Are U.S. banks not lending because of too many rules, too much regulation? Are they not lending across the board or only to specific borrowers — subprime as opposed to prime, for example? Is the economy so muzzled by the lack of supply or has it been a lack of demand? To be fair, smaller banks may be hit harder by regulation than larger banks. Is it the case that smaller banks are not lending while larger banks are?

Based on FDIC data, overall lending was on a downward slope from its peak of exuberance in 2007-8 through 2012, but then rebounded for smaller financial institutions from 2012 to 2016 and stabilized for larger financial institutions during the same period. I guess there are several ways of interpreting this. First, the rebound could have been stronger, and if true we are still faced with the supply/demand conundrum. Second, financial institutions have been lending again, and actually smaller ones more so than larger ones, which tends to invalidate the "too much red tape is killing lending" argument. Do we really want more exuberant lending to the tune of close to 95% of deposits as the ratio stood in 2007, especially for larger financial institutions?

This next sound bite is not from Trump himself, but from Gary Cohn, the director of Trump’s National Economic Council. He said:

“We need to get capital available to small and medium size businesses and for entrepreneurs. Today banks do not lend money to companies. Banks are forced to hoard money because they are forced to hoard capital and they can’t take any risks. We need to get banks back in the lending business, that’s our number one objective.”

The wording is clearer here: banks are hoarding too much capital and we should allow them to take more risks and lend more by reserving less capital.
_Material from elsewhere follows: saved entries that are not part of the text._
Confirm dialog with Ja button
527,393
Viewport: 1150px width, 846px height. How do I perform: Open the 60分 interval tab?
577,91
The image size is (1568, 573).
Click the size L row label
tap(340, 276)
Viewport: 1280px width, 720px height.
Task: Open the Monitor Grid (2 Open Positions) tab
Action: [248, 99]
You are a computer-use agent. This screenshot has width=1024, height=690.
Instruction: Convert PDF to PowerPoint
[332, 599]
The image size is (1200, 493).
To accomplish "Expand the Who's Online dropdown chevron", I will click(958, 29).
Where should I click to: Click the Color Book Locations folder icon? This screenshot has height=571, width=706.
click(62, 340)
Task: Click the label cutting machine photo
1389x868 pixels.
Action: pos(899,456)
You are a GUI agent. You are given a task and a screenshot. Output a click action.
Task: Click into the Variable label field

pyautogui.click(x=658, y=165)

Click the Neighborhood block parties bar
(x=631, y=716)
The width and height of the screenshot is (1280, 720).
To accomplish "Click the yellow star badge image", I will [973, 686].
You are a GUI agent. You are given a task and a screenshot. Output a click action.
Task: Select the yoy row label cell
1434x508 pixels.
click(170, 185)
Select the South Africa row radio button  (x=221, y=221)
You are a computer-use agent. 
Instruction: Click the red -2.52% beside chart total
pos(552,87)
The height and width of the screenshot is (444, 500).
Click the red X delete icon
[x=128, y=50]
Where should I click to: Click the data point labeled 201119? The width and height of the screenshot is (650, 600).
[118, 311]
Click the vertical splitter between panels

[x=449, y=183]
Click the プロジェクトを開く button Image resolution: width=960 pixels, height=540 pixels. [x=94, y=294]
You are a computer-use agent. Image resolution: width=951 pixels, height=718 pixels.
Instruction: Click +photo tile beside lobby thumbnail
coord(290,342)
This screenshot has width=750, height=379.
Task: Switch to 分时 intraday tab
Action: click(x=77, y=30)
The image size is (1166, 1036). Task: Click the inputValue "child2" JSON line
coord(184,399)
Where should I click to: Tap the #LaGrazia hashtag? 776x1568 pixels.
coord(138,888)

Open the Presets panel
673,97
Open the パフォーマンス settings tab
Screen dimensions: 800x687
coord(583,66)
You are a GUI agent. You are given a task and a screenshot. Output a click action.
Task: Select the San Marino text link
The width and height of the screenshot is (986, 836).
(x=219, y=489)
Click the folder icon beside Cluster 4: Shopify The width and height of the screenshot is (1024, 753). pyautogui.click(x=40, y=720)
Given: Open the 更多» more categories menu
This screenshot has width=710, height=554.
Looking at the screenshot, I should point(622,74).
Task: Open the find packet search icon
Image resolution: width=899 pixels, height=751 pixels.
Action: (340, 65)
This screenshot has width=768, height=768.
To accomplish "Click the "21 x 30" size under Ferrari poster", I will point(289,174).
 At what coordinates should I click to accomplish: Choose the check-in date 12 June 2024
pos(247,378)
If that is the case, then the objective may not be to rationalize and simplify regulation per se, but to relax capital requirements and standards. Should this goal benefit large banks or Wall Street, in particular? How will Main Street benefit? Should this goal be achieved by predominantly helping community banks and regional banks, then the path toward benefiting Main Street becomes clearer.

Incidentally, any regulatory path that fosters innovation and competition benefits Main Street — my subtle nudge for the fintech ecosystem.

While there is much to like in this executive order, how it will be carried out by the executive and the legislative branches, and how it will be viewed by the judicial branch, is what really matters in the end.